Думаю – по привычке, ибо вряд ли я выглядел таким уж застенчивым.

Лика обитала здесь же, в доме по соседству, с мамой Капитолиной

Константиновной и с тремя котами – обнаружилось, когда я заявился в гости, что, кроме Антона, есть еще два, Иван и мой тезка Ники,– в однокомнатной квартире в обычной советской тесноте и убогости. Пахло кошачьей мочой, рыбой и египетскими духами, взятыми, наверное, в

Балатоне. Однако в убранстве и быте этой маленькой семьи было будто воспоминание о несбывшемся: признаки давно забытого уклада и призраки погибшей роскоши – нет, не потерянного в исторических передрягах семейного богатства, но неутоленной тоски по обеспеченной неге: угловые китайские полочки с золотой живописью по черному, уныло свисающие с них желто-серого цвета ручной работы кружева, какая-то безделка из слоновой кости.

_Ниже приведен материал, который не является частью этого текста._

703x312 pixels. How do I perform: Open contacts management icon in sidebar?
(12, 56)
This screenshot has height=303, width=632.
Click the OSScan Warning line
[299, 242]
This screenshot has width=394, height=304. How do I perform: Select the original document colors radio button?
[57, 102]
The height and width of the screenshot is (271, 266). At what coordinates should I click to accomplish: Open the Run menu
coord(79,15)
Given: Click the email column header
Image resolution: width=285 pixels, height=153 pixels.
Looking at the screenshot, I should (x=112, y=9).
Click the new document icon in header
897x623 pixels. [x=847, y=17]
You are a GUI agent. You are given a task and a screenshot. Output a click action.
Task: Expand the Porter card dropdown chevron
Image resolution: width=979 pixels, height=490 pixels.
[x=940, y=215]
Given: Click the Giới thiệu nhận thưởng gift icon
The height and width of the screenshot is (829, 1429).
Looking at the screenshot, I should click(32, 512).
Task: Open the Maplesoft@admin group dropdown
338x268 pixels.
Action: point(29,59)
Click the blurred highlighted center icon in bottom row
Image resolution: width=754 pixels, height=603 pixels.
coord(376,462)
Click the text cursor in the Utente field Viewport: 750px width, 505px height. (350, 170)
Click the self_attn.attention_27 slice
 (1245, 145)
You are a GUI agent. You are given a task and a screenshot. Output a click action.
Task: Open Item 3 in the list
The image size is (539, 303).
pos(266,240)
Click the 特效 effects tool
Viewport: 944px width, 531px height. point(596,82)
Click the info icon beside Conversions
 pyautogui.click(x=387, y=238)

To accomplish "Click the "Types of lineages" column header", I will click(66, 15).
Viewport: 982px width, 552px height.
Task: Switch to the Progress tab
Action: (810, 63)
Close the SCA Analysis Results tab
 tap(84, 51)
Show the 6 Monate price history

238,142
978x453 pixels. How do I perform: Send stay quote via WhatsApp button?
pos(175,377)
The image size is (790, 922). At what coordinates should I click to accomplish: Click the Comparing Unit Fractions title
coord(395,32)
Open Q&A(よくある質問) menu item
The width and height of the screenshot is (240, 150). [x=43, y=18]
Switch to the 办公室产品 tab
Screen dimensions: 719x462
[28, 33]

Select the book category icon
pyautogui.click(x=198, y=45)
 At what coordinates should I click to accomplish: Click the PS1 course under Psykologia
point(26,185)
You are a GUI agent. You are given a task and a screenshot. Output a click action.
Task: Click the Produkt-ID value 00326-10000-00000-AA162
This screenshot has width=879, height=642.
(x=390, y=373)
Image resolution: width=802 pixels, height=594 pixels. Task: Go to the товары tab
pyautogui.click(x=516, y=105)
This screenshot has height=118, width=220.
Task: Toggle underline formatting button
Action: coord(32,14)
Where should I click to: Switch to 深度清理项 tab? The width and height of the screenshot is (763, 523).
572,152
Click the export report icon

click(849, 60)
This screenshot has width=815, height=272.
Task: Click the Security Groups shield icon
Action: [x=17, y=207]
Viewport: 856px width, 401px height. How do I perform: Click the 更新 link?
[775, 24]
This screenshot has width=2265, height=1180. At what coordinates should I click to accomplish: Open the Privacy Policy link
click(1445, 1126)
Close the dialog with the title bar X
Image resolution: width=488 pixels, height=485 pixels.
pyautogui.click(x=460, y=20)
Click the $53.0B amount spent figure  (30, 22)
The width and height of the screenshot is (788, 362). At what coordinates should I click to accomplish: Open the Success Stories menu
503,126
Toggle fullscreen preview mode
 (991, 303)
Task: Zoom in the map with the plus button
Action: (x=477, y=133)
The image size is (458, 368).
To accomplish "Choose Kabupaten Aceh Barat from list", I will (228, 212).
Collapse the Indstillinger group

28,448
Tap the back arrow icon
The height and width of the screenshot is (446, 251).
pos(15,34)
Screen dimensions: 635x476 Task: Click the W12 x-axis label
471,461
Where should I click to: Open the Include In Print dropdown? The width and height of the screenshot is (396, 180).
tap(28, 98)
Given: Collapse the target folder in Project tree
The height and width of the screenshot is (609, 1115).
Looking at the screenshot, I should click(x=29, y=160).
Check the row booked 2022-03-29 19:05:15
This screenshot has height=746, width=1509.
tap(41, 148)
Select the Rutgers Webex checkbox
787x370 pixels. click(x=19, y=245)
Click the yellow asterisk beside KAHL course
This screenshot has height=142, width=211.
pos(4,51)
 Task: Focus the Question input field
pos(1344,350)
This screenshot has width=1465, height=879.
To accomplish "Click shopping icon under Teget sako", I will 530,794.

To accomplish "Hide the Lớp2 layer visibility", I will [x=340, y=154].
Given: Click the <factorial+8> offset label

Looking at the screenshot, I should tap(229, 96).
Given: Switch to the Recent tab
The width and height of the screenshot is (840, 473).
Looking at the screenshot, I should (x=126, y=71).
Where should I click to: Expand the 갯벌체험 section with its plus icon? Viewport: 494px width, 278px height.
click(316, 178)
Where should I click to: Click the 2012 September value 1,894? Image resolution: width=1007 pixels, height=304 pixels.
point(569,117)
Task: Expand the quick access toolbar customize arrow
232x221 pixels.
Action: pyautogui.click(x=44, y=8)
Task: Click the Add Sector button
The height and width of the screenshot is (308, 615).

Размещение постояльцев квартиры было таково: пожилая мама в бигудях, приветливая, но усталая и будто чуть испуганная, обитала в единственной большой комнате с многими горшками разбегающихся вьющихся растений, ее же дочь Лика обреталась в закуте, выгороженном из кухни, – там стоял на подкосившейся ноге торшер с интимно наброшенным на него шелком, там висела книжная полочка, где сбилась стайка однотипных сборничков, скорее всего стихов. Во всяком случае, первой стояла книжка, на обложке которой можно было прочесть Сильва

Капутикян.

– Мама кофе не пьет, маме вредно пить кофе, – сказала Лика своим низким голосом в никуда и увлекла меня в закуток.

– Да мне же на дежурство, доченька, – с фальшивой готовностью отозвалась та сквозь стенку, отлично пропускающую звуки. – Не забудь мурзиков покормить.

– Ну мама…

– Рыбка в морозильнике…

– Мама же…

Мне стало понятно, что дамы вряд ли живут, постоянно обдавая друг друга нежностью. Впрочем, пока оставалось неясно, кто кем здесь помыкает.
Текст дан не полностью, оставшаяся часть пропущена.